REST APIs are HTTP-based web services that adhere to REST architectural constraints. If you look up now-a-days systems that talk to each other over web, it is highly probable that you will find REST APIs being used. In this article I will focus on REST-assured, a tool from Jayway for REST API testing. It provides a Java DSL for executing HTTP requests and making assertions on responses. If you are planning to automate your testing of REST API and your choice of language is Java, using REST-assured will make writing the tests easy and the tests will be very readable and maintainable.

Why REST-assured?

Let’s look at what is expected from a tool that helps in writing automated tests for REST APIs and how REST-assured lives upto these expectations.

Easy HTTP Request Building and Execution

Requesting building comprises of defining many things like query params, cookies, headers, path params and request body. Using it’s DSL, REST-assured hides away the complexity of building and executing an HTTP request behind a fluent interface. We will see this in action in the next section.

Response Assertions

REST-assured also handles, within its library, the parsing of responses. It provides many constructs for making assertions on cookies, response headers and response body. For doing assertions on response body it provides JsonPath for assertions on JSON responses and XmlPath for assertions on XML responses. It also also uses Java Hamcrest Matchers to make readable assertions.

Ability to write Clean Code

The real value of automated tests is realized when they are easy to understand and takes very less effort to maintain them. In the dictionary of REST-assured’s DSL, you can also find constructs for writing in
Given-When-Then style. Using this style helps in specifying pre-conditions under the Given section, behavior under test under the When section and verifications under the Then section. This helps in maintaining a clear separation of concerns within a test, thus leading to a very readable test.

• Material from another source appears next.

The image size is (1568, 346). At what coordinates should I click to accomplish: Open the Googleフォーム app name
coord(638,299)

REST API Testing in Action

Let’s assume that there is a REST API with the following documentation:

PATHS  
GET /people/{id}  

PARAMETERS  
Name    Description         Required        Schema  
----    -----------         --------        ------  
id      Id of the person    Yes             number  

RESPONSES  
Code    Description         Schema  
----    -----------         ------  
200     Person              {id: number, name: string}  

An automated test for the REST API written using REST-assured will look like below. After reading the test I think that you will agree with me that the test is easily readable and self-explanatory. Also note that the code is written in a declarative style, which means that I had to just specify the operations and the library takes care of the mechanics of how the request is made, how the response is handled and how assertions are made.

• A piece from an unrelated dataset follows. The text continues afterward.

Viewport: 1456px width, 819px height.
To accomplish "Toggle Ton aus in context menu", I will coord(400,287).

... // some imports hidden for brevity
import static com.jayway.restassured.RestAssured.given;
import static org.hamcrest.Matchers.is;

public class PersonApiTest {
    @Test
    public void shouldReturnPersonForTheId() {
        given().
            accept(ContentType.JSON).
            pathParam("id", 1).        
        when().
            get("/people/{id}").            
        then().
            statusCode(200).            
            body(                       
                "id", is(1),            
                "name", is("Praveer")   
            );
    }
}  

Though what I have showcased above is a very basic test for a REST API, the library with its DSL can very easily handle the rising complexity of the tests. The reason for this is the availability of various constructs in the library for almost all the cases that you may come across while testing a REST API. Check out the REST-Assured Guide for a detailed description on all available constructs.

The code sample for the above example can be found here on github.

Summary

If you are planning to automate your testing of REST API and your choice of language is Java you should definitely try out REST-assured.